Action item:
Without the images, write out all of the following entries exactly.

Material provided:
--------

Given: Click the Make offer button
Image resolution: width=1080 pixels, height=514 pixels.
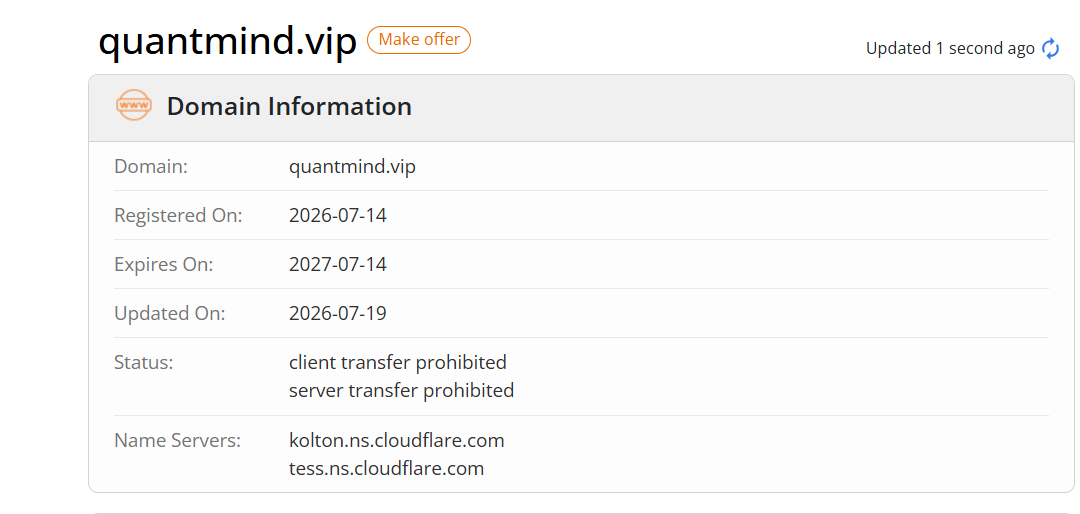Looking at the screenshot, I should click(x=419, y=40).
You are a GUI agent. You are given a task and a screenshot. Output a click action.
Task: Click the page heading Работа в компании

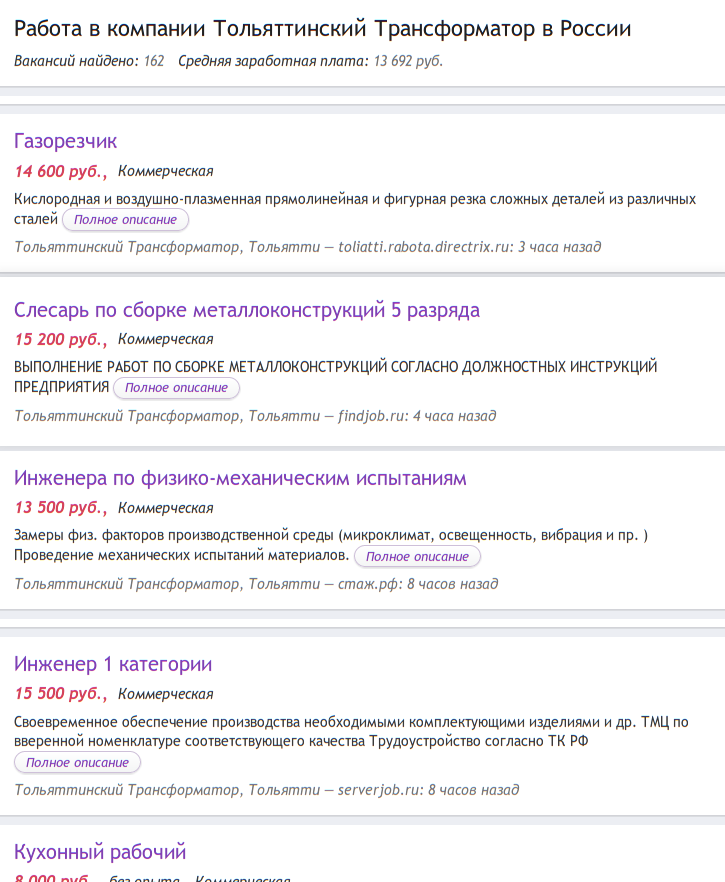[322, 29]
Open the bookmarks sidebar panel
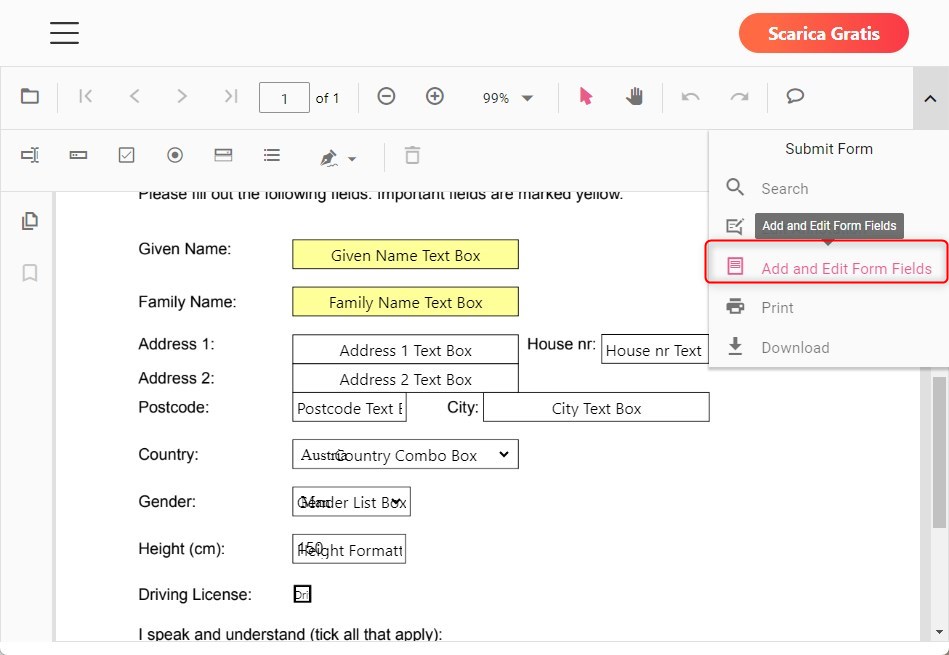Screen dimensions: 949x655 click(x=30, y=273)
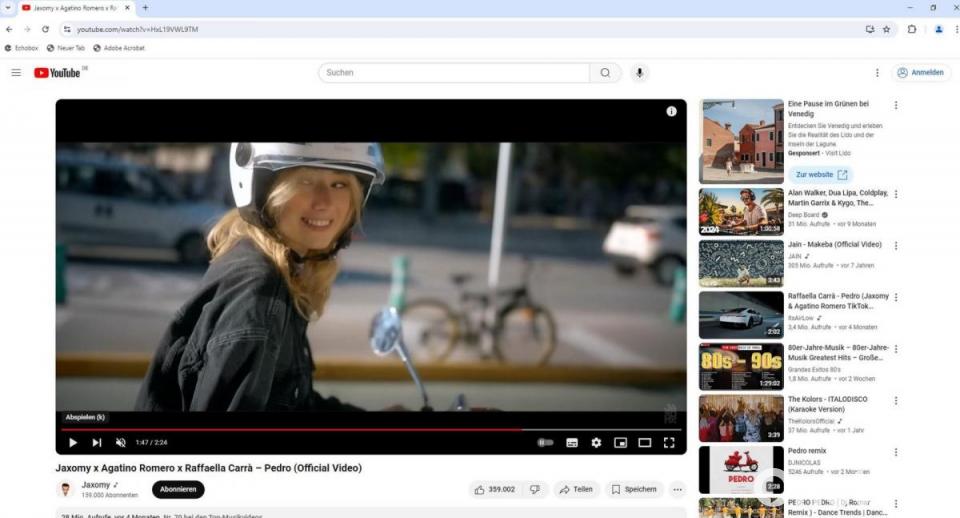This screenshot has width=960, height=518.
Task: Open the Adobe Acrobat bookmark
Action: 119,48
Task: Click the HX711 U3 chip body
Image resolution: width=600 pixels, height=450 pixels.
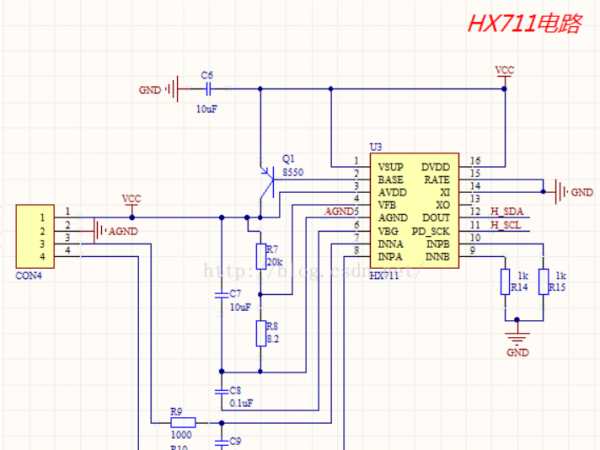Action: pos(411,210)
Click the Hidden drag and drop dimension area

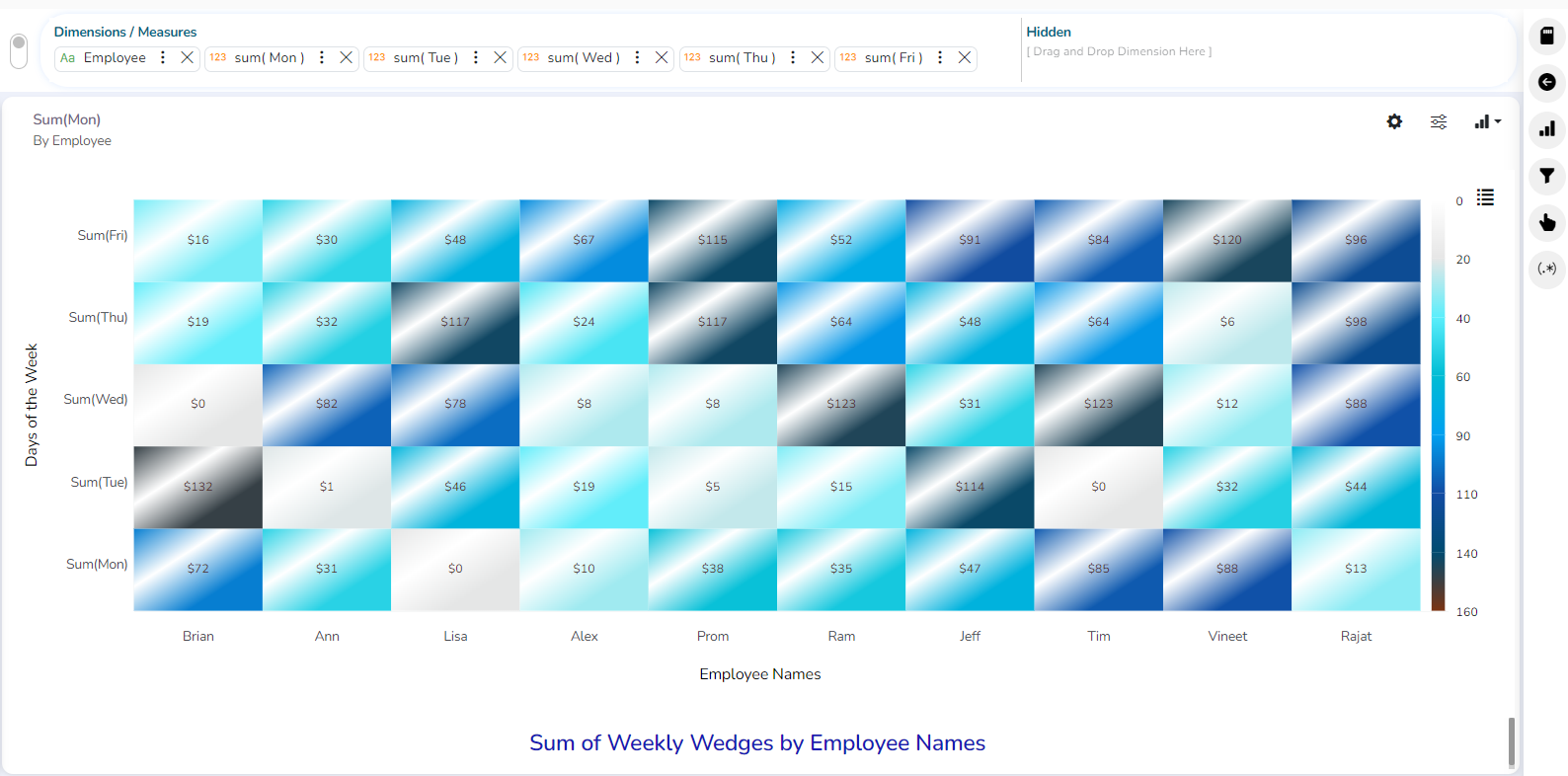coord(1119,51)
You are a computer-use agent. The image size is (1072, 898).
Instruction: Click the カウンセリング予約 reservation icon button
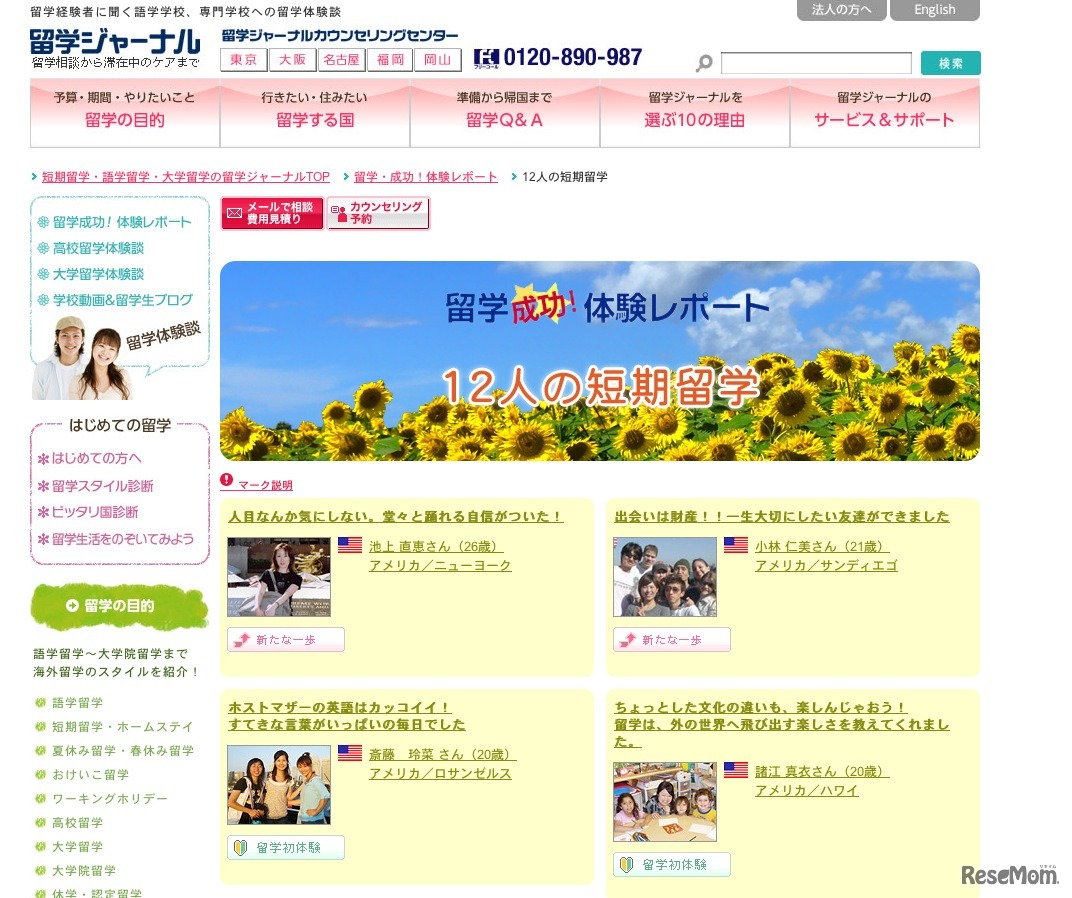378,213
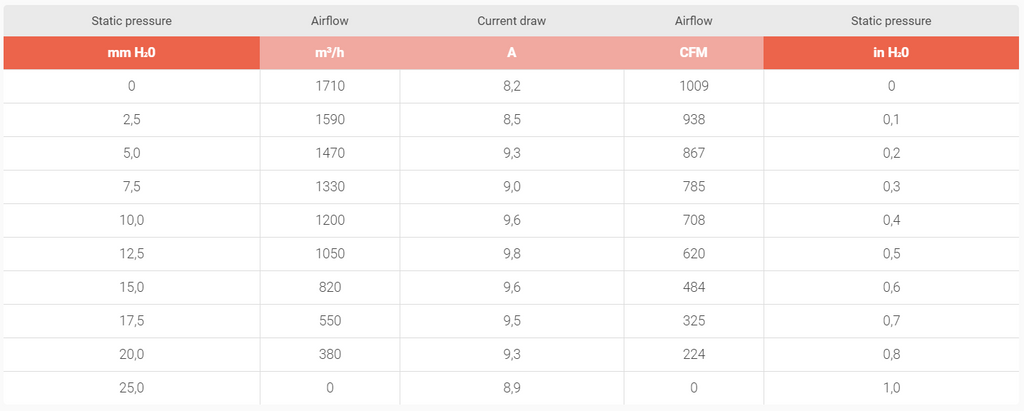
Task: Click airflow value 1330
Action: tap(330, 187)

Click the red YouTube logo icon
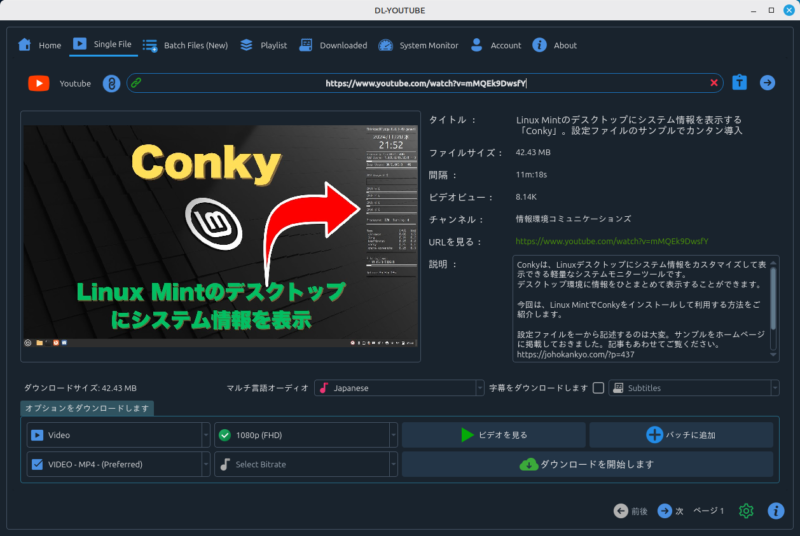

--------

Answer box:
Given: Click the Make offer button
Image resolution: width=1080 pixels, height=514 pixels.
Looking at the screenshot, I should click(x=419, y=40).
You are a GUI agent. You are given a task and a screenshot. Output a click action.
Task: Click the page heading Работа в компании

[322, 29]
Open the bookmarks sidebar panel
Screen dimensions: 949x655 click(x=30, y=273)
This screenshot has width=960, height=518.
Task: Open the Adobe Acrobat bookmark
Action: 119,48
Task: Click the HX711 U3 chip body
Image resolution: width=600 pixels, height=450 pixels.
Action: pos(411,210)
Click the Hidden drag and drop dimension area

coord(1119,51)
You are a computer-use agent. The image size is (1072, 898).
Instruction: Click the カウンセリング予約 reservation icon button
378,213
Task: Click airflow value 1330
Action: tap(330, 187)

Click the red YouTube logo icon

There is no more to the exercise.